The spiritual leader of the team, Lewis continued to play at an astonishingly high level well into his 30s. But by the 2012 season, his game had started to slow. Shelved for part of the year with triceps injury, and unable to dominate the field like he once had, Lewis announced that he would retire at the end of the season.

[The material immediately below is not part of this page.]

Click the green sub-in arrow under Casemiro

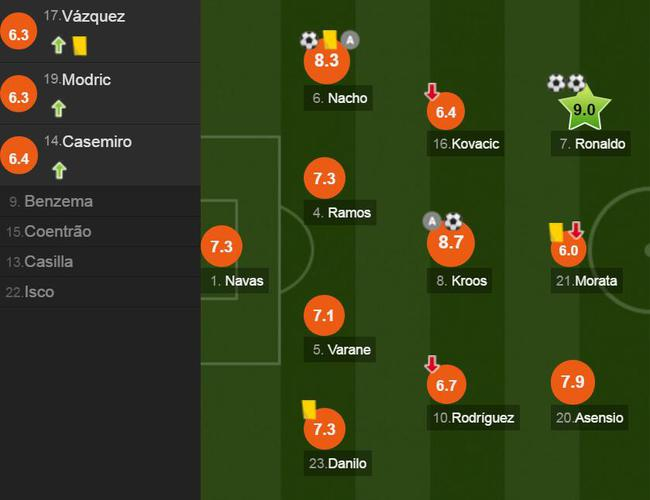59,169
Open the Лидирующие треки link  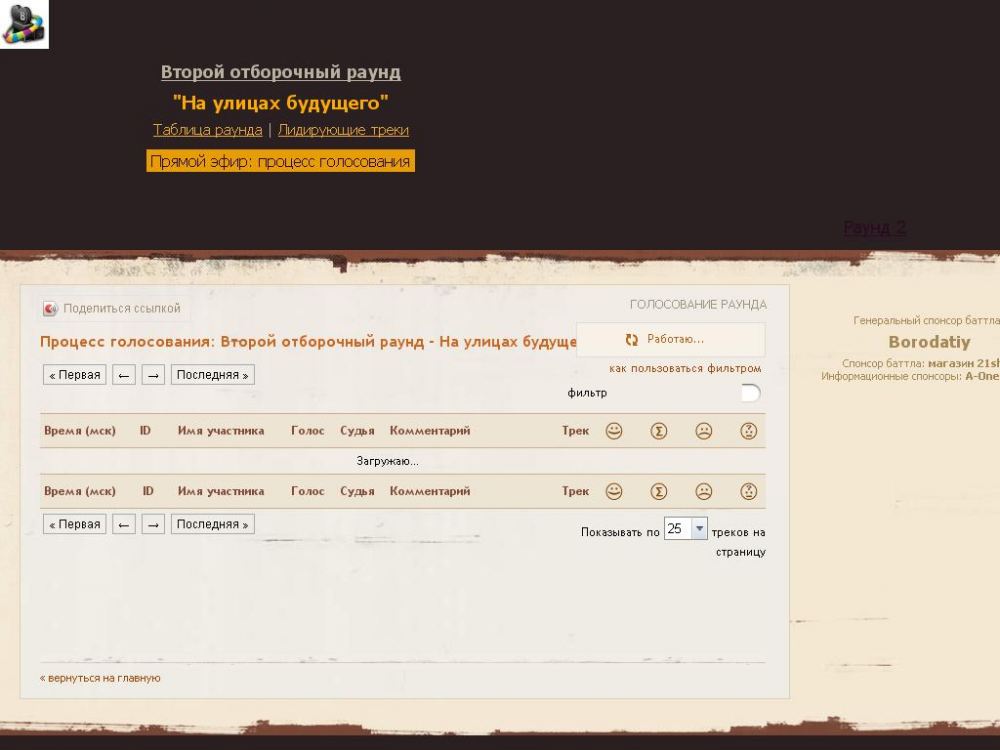[x=343, y=130]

The news rallied a Ravens team that had faltered at the end of the regular season and helped steer the franchise to big victories over Peyton Manning's Denver Broncos and Tom Brady's New England Patriots. Lewis played his final football game on February 3, 2013, in New Orleans, Louisiana; in Super Bowl XLVII, the Ravens went head to head against the San Francisco 49ers, and won, 34 to 31. At age 37,

Arrest and Murder Suspicions 
Lewis had finalized his career with a second Super Bowl victory. "How could it end any other way than that?" he said to interviewers after the game, adding, "And now I get to ride into the sunset with my second ring ... Baltimore! Baltimore! We coming home, baby! We did it!"
But for all his big game talent, Lewis's reputation will forever be marred by his connection to a gruesome double murder outside an Atlanta nightclub in the early morning hours of January 31, 2000. Atlanta had played host to Super Bowl XXXIV and the game, which Lewis attended, had concluded just hours before.
The details of what happened that night have never truly been sorted out. What is known is that at some point a fight broke out involving Lewis's entourage that left two young men dead. Lewis, who was fingered in the tragedy, was jailed for 11 days and indicted with two others in the murders.
At the outset of the investigation Lewis lied to police and said he didn't know his two co-defendants. Many felt that Lewis had something to hide but key evidence, including a blood stained white suite that might have linked Lewis to the deaths, was never recovered.
In the end, Lewis struck a plea bargain. In return for having the murder and aggravated and assault charges dropped, Lewis plead guilty to one count of obstruction of justice and agreed to testify against his two friends, both of whom were eventually acquitted. Lewis was also sentenced to one year of probation.
While managing to escape the wrath of the law, the NFL showed its displeasure over the situation by fining Lewis $250,000 at the start of the 2000 season.
In the years after the murders, Lewis turned his life and image around, helped in no small part by leading the Ravens to a Super Bowl victory just 12 months after his arrest.
Lewis has spoken little about the case. But in a 2010 interview with the Baltimore Sun, he said, "I'm telling you, no day leaves this Earth without me asking God to ease the pain of anybody who was affected by that whole ordeal." he said. "He's a God who tests people—not that he put me in that situation, because he didn't make me go nowhere. I put myself in that situation."

Drug Allegations

In early 2013, Lewis faced accusations that he used deer antler, a controversial dietary supplement banned by the NFL. Deer antler reportedly contains a high concentration of insulin-like growth factor, which, much like the human growth hormone, promotes faster recovery throughout the body.